Amino acid-derived sequence alignments of partial LmPH were used to construct a distance matrix using the online package implemented in mothur v1.13 (Schloss et al., 2009). Rarefaction curves were calculated at a cutoff value of 90% similarity and were used to determine the number of operational taxonomic units (OTUs) in each sample. A 90% cutoff value of the LmPH gene approaches a species-level OTU definition according to comparisons between available 16S rRNA and LmPH gene sequences of cultured phenol oxidizers (results not shown). Estimated richness (SChao, and SAce), Shannon diversity index (H′), and evenness (E′) indices were calculated according to the OTUs distribution. Jaccard similarity coefficients were calculated pairwise by using either the presence of shared OTUs between two different communities (OTU based approach) or the relative abundance of individuals that belong to shared OTUs (abundance-based test).

Phylogeny was reconstructed using mega v.4. The Amino Poisson correction and pairwise deletion methods were used. Bootstrap analysis was conducted with 1000 replications. Additionally, to estimate the diversity between different bacterial communities using the phylogenetic information, UniFrac (UniFrac weighted algorithm) and parsimony tests were calculated using the above phylogenetic tree. The outcomes of these analyses reflect the evolutionary distance between the members of the analyzed bacterial communities (Lozupone et al., 2011).
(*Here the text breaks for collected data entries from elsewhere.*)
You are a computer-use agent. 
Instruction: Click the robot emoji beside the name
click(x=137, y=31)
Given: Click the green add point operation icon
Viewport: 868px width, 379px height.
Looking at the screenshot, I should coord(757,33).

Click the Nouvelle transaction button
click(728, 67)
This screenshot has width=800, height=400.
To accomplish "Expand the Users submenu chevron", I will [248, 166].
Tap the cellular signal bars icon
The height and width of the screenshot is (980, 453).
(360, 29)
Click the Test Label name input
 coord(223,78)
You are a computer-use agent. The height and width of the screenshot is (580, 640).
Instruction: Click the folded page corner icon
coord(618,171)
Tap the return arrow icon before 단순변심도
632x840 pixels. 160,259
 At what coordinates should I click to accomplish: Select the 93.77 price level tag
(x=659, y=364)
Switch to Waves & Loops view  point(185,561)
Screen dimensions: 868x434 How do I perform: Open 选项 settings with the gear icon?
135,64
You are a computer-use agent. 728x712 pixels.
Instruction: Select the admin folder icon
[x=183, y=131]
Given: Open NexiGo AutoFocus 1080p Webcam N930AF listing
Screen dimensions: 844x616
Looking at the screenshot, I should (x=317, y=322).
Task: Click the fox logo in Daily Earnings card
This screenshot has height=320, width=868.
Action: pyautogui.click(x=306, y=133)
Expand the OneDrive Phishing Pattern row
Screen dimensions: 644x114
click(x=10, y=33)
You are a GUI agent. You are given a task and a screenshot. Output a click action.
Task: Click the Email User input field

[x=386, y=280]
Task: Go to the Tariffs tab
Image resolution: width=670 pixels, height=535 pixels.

LmPH sequences obtained in this study have been submitted to GenBank under accession numbers JF806548JF806617 and JQ069975JQ070053.

Results and discussion

  1. Top of page
  2. Abstract
  3. Introduction
  4. Materials and methods
  5. Results and discussion
  6. Acknowledgements
  7. References

Sample selection for diversity analyses

During the duration of the whole experiment (112 days), a significant relationship between leaf bacterial biomass and phenol oxidase activity was observed, suggesting a link between bacteria and degradation of phenols in leaves (Fig. 1). To investigate the potential role of phenol-degrading bacteria, three dates were selected for molecular analysis of the largest subunit of multicomponent phenol hydroxylases (LmPHs). The three dates corresponded to three distinct stages throughout the leaf decomposition sequence: a initial stage (day 7), coinciding with the initiation of bacterial colonization; a midterm stage (day 58), coinciding with increasing bacterial biomass and phenol oxidase activity and the maximum fungal biomass (Artigas et al., 2011); and a late stage (day 112), when the maximum bacterial biomass was measured although phenol oxidase slightly decreased (Fig. 1).

image

Figure 1. Linear regression analysis between phenol oxidase activity and biomass of bacteria accumulated in Platanus acerifolia leaves throughout the decomposition process at the Fuirosos stream (data obtained from Artigas et al., 2011). The R square (r2) and probability (P) values after the linear regression analysis are shown. The initial (day 7), midterm (day 58), and late (day 112) stage samples selected for the analysis of LmPH genes are indicated in arrows.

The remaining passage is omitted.